Nel suo intervento, Versace ha sottolineato come parlare di grandi opere significhi parlare di sviluppo complessivo del territorio. “Quando si affronta il tema delle infrastrutture – ha affermato – si entra nel merito di piani strategici capaci di rilanciare l’intera area metropolitana”. Da qui il ringraziamento al Touring Club Italiano per aver promosso un nuovo momento di confronto che ha visto riuniti rappresentanti del mondo universitario, economico, commerciale e culturale, oltre a tecnici e ingegneri.
Non è la prima volta che Palazzo Alvaro ospita iniziative di questo tipo. “Ci piace essere coprotagonisti – ha spiegato Versace – perché l’approccio del Touring Club è sempre propositivo, anche su un tema cruciale come quello dell’alta velocità ferroviaria”. Un progetto definito ambizioso e ritenuto fortemente prioritario per lo sviluppo di un territorio a forte vocazione turistica e culturale. Settori che, secondo il sindaco metropolitano, possono trainare l’intero sistema economico, dall’agricoltura al comparto enogastronomico, fino alle tradizioni e all’occupazione.
All’incontro, moderato dal giornalista Piero Gaeta, hanno partecipato anche il docente universitario Francesco Russo, il presidente della Camera di Commercio di Reggio Calabria Antonino Tramontana e il presidente di Confcommercio Lorenzo Labate, offrendo un confronto articolato sulle prospettive dell’alta velocità nel Mezzogiorno.

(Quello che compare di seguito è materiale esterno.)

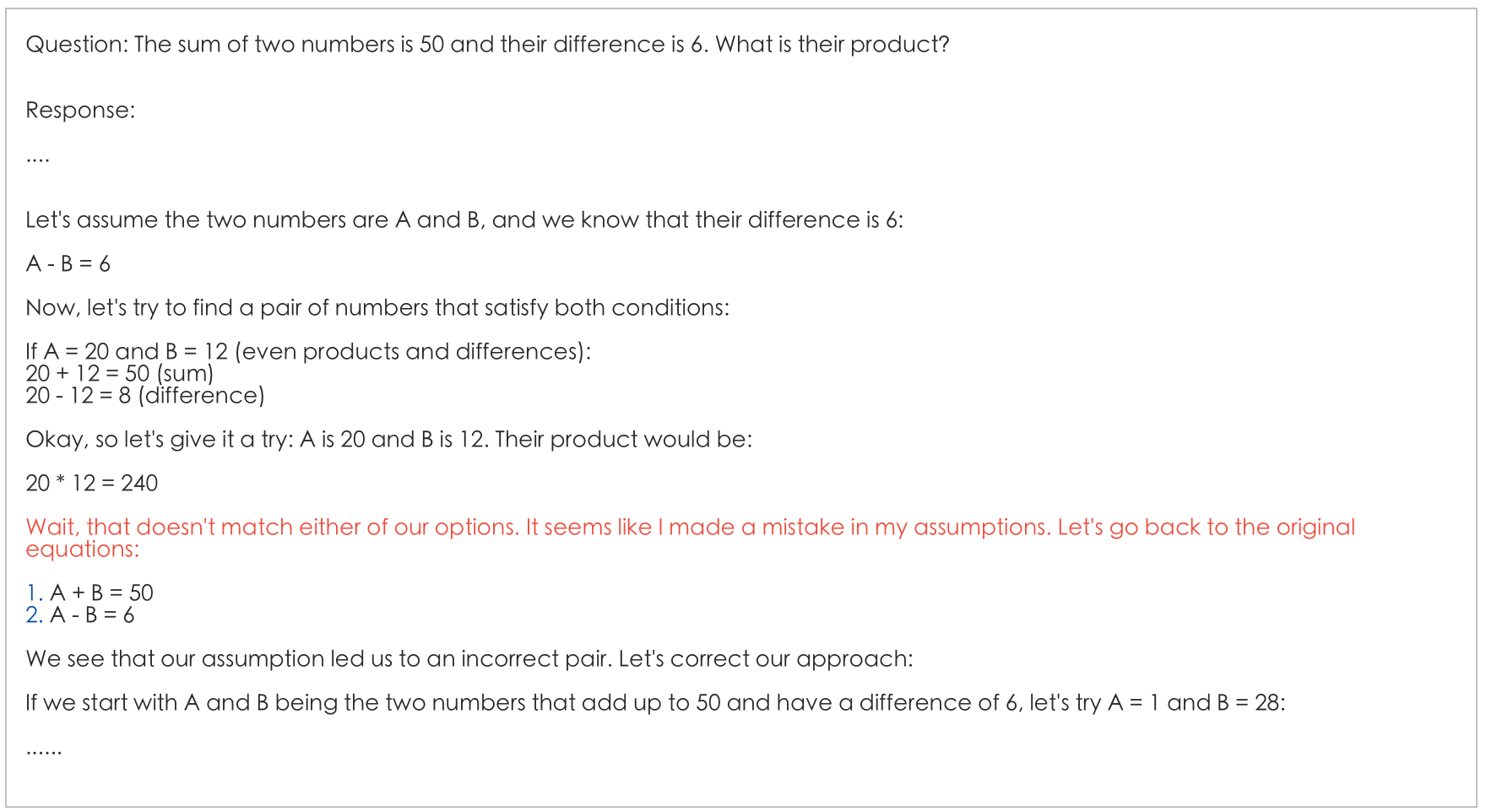This screenshot has width=1486, height=812.
Task: Click the Question line about two numbers
Action: click(x=487, y=44)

Versace ha poi ribadito come le grandi opere non debbano essere considerate un problema, ma parte integrante di una visione strategica nazionale, ancor più necessaria in una regione come la Calabria, storicamente carente di infrastrutture moderne. «Se parliamo di interventi come il Ponte sullo Stretto – ha aggiunto – non possiamo limitarci alle opere accessorie, perché spesso neppure quelle esistono».
Infine, l’appello a superare divisioni e polemiche: “è arrivato il momento di mettere la parola fine alle contrapposizioni e lavorare a un progetto concreto di rilancio per l’area metropolitana di Reggio Calabria”. Un invito a guardare alle infrastrutture come opportunità e non come ostacolo, nella prospettiva di uno sviluppo duraturo e condiviso.